It is my first time with Images manipulation. So i don’t have any idea about why the people uses S3 to store the images.
So. After i readed about S3 in google. I’'ll make the script to crop the image and upload to the s3 server. I plan to use this plugin for jquery: https://fengyuanchen.github.io/cropper/ (I’m using Meteor + React).
Can you explain me how i upload files in meteor? I need to upload the file in meteor server (Galaxy) to crop the image and then to S3? How i can made that work?
But. WHY i need to use a S3 or external server instead Galaxy? (For example. The same webhost of the back end with a ‘images’ folder. In Meteor ‘public\images’)
Do you have a tutorial for Lambda for crop images. Why i can made that in Galaxy?
I understand there are some issues with storing images in MongoDB.
CollectionFS used to be a popular package allowing the storage of image files in MongoDB, but I think recently it was announced that CollectionFS would no longer be maintained (I think there is a thread on here).
That being so using a package like edgee:slingshot (which is what the meteorchef article linked above uses) allows you upload images directly from the client to S3. That means your server on Galaxy does not need to handle the image at all. You simply store the link to your image in your MongoDB database.

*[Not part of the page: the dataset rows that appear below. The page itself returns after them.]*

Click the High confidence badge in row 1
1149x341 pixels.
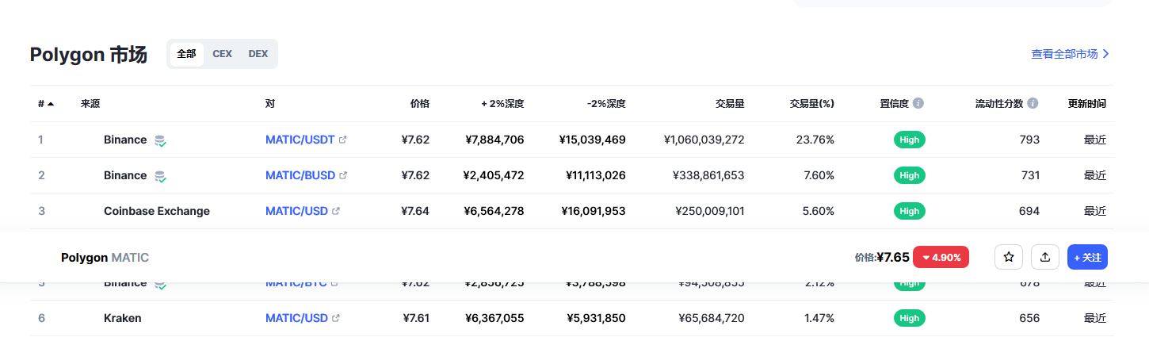pyautogui.click(x=909, y=140)
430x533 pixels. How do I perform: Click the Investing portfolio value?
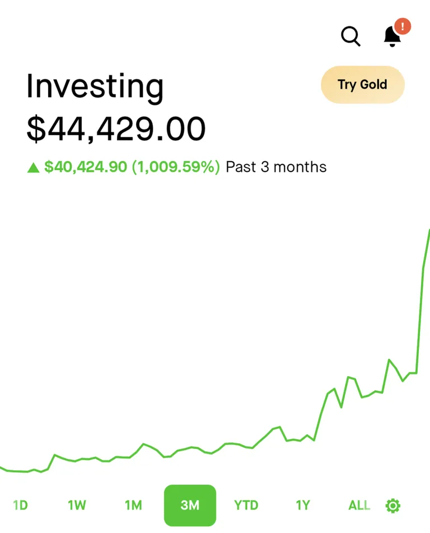coord(116,128)
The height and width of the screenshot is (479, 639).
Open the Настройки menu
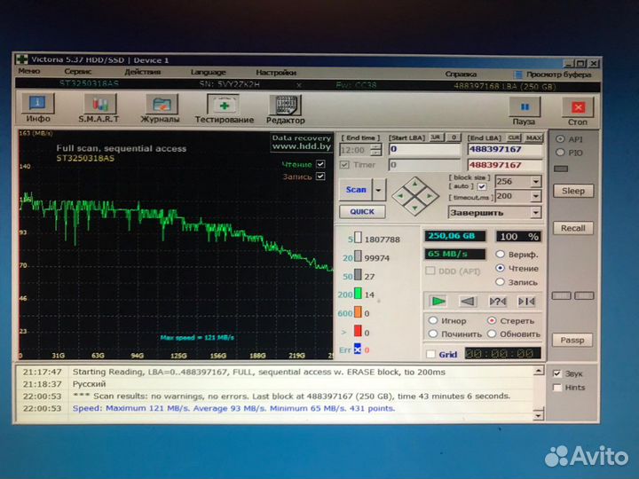(x=276, y=72)
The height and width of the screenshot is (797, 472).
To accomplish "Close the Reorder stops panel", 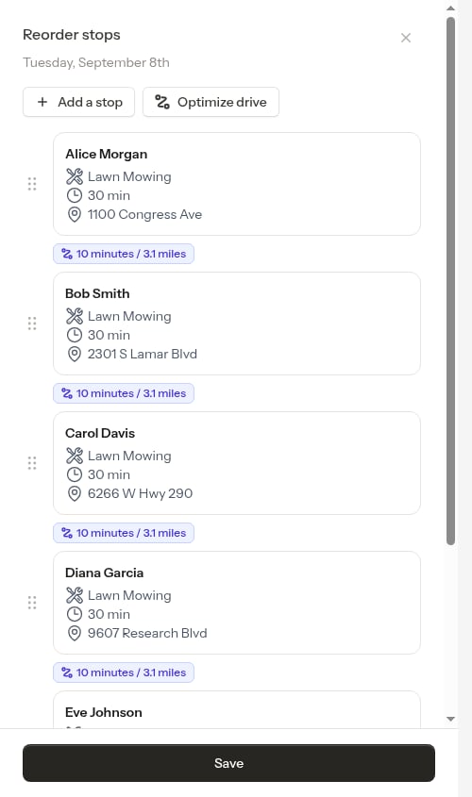I will (406, 38).
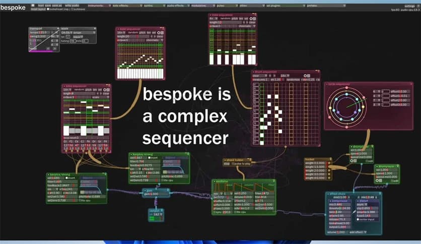
Task: Click stop on the chord holder module
Action: click(227, 164)
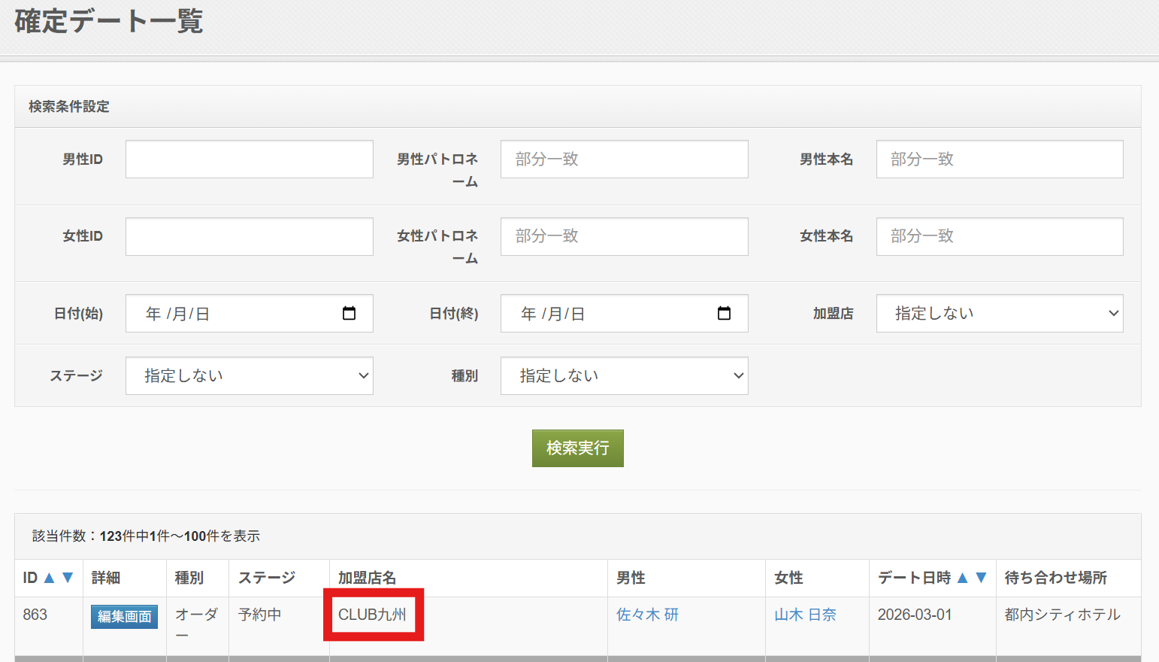1159x662 pixels.
Task: Select the CLUB九州 cell in table
Action: 373,615
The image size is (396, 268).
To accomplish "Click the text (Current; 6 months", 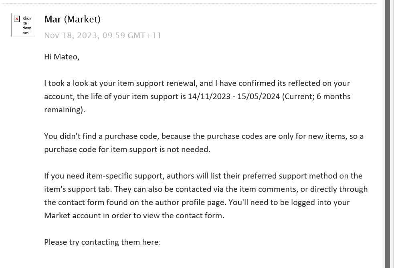I will pyautogui.click(x=316, y=96).
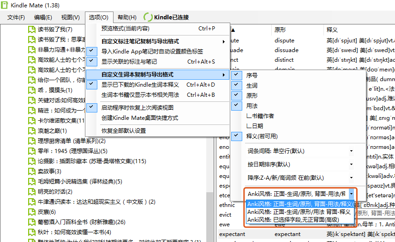Select the expectant row in vocabulary table
395x242 pixels.
coord(233,234)
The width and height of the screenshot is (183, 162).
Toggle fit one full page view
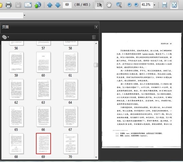click(x=174, y=5)
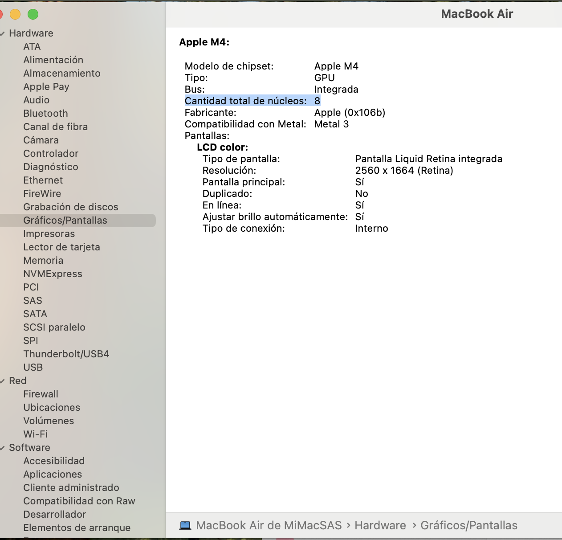Show Impresoras information
This screenshot has width=562, height=540.
tap(49, 233)

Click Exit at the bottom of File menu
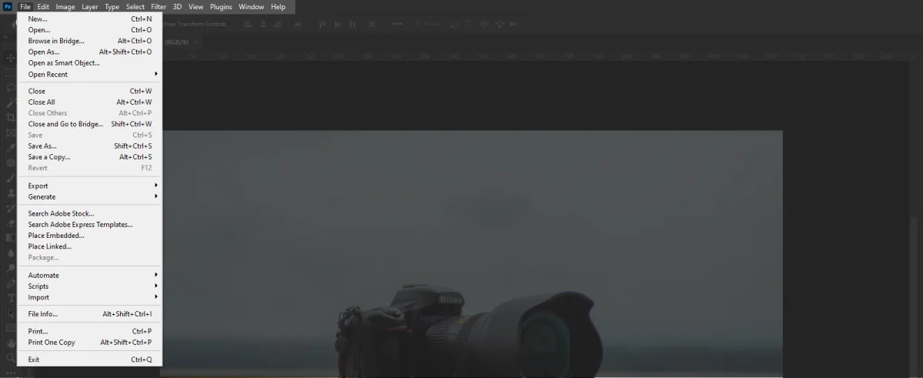click(x=34, y=360)
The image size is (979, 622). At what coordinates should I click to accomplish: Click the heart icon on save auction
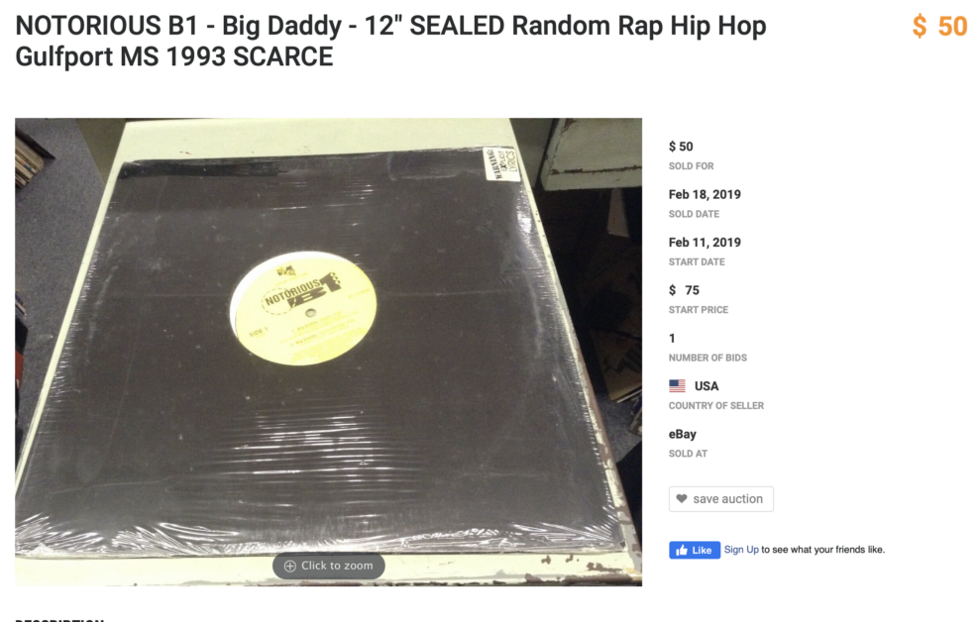coord(682,498)
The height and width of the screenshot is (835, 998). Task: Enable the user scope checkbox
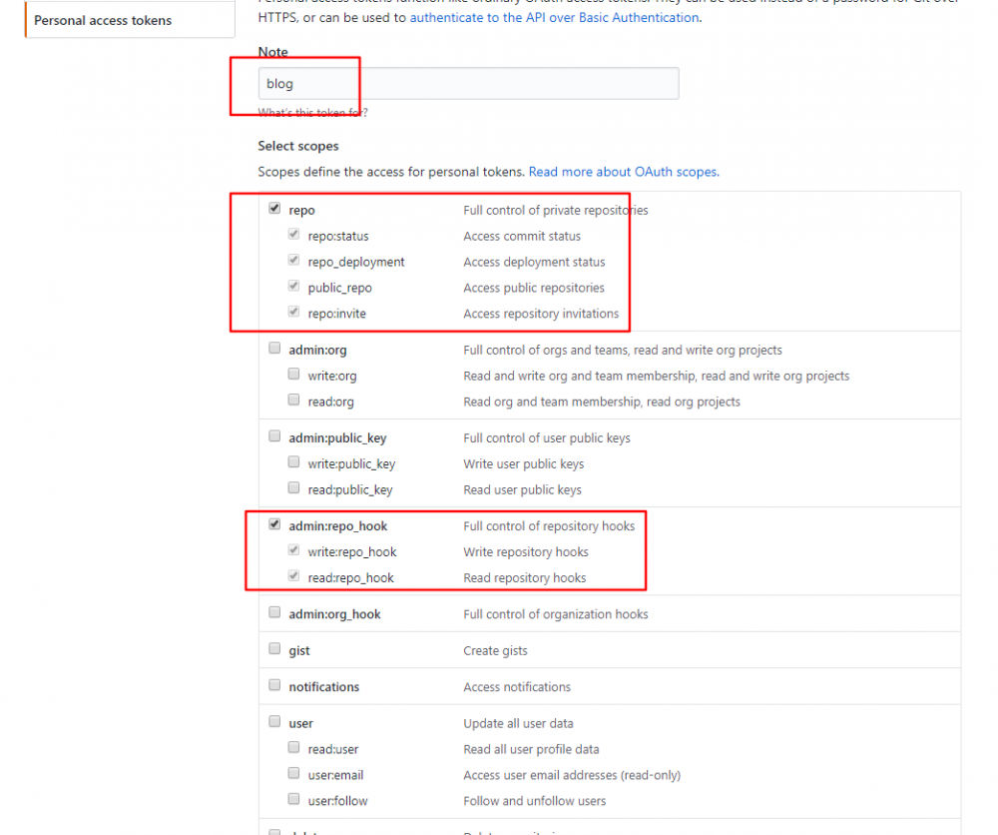pyautogui.click(x=274, y=721)
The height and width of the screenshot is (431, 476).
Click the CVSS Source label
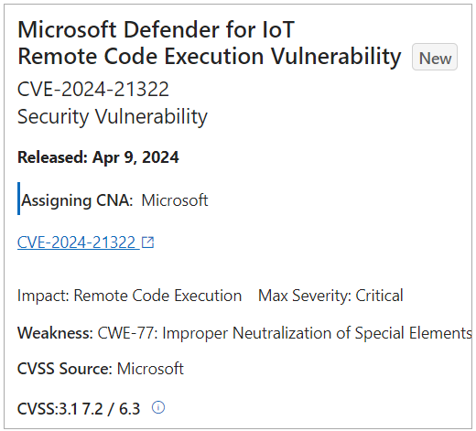(x=65, y=369)
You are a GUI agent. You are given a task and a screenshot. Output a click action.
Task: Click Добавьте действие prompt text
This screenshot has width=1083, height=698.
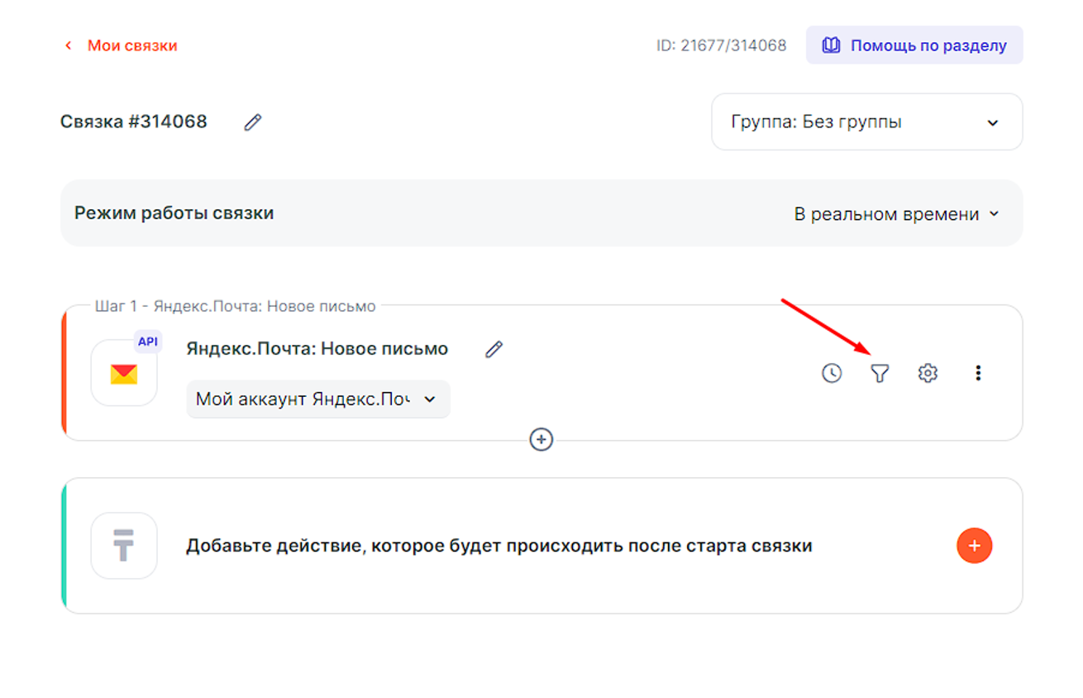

Actually there is only one “killing” reason to use S3 - its Cost.
Many devs host Meteor apps using AWS or Digital Ocean and data transfer costs are not quite optimal for storing a huge amount of files server-side. If you host Meteor app your own, or use some kind of low-cost service(or don’t care of overpay), you may ignore S3 and any identical services entirely.
Because it’s not a “server” as you know it. You get one or more instances (servers) running at the same time. They are being recycled so they will be turned off and on constantly.
So as you can imagine: If you store your images locally they will be removed (because the server disappeared) a few minutes/hours/days later.
You can only store temporary files (for processing needs) on Galaxy.
Also it’s a good practice because: If you have 2 Galaxy instances and the client requests a file: How do you know on which server it is? S3 all handles that for your.
Only do that for data. Same as you would not write data into text files for content on your server, you store it in mongo. But for example a translations file (part of your app) would be stored on your server as part of the app.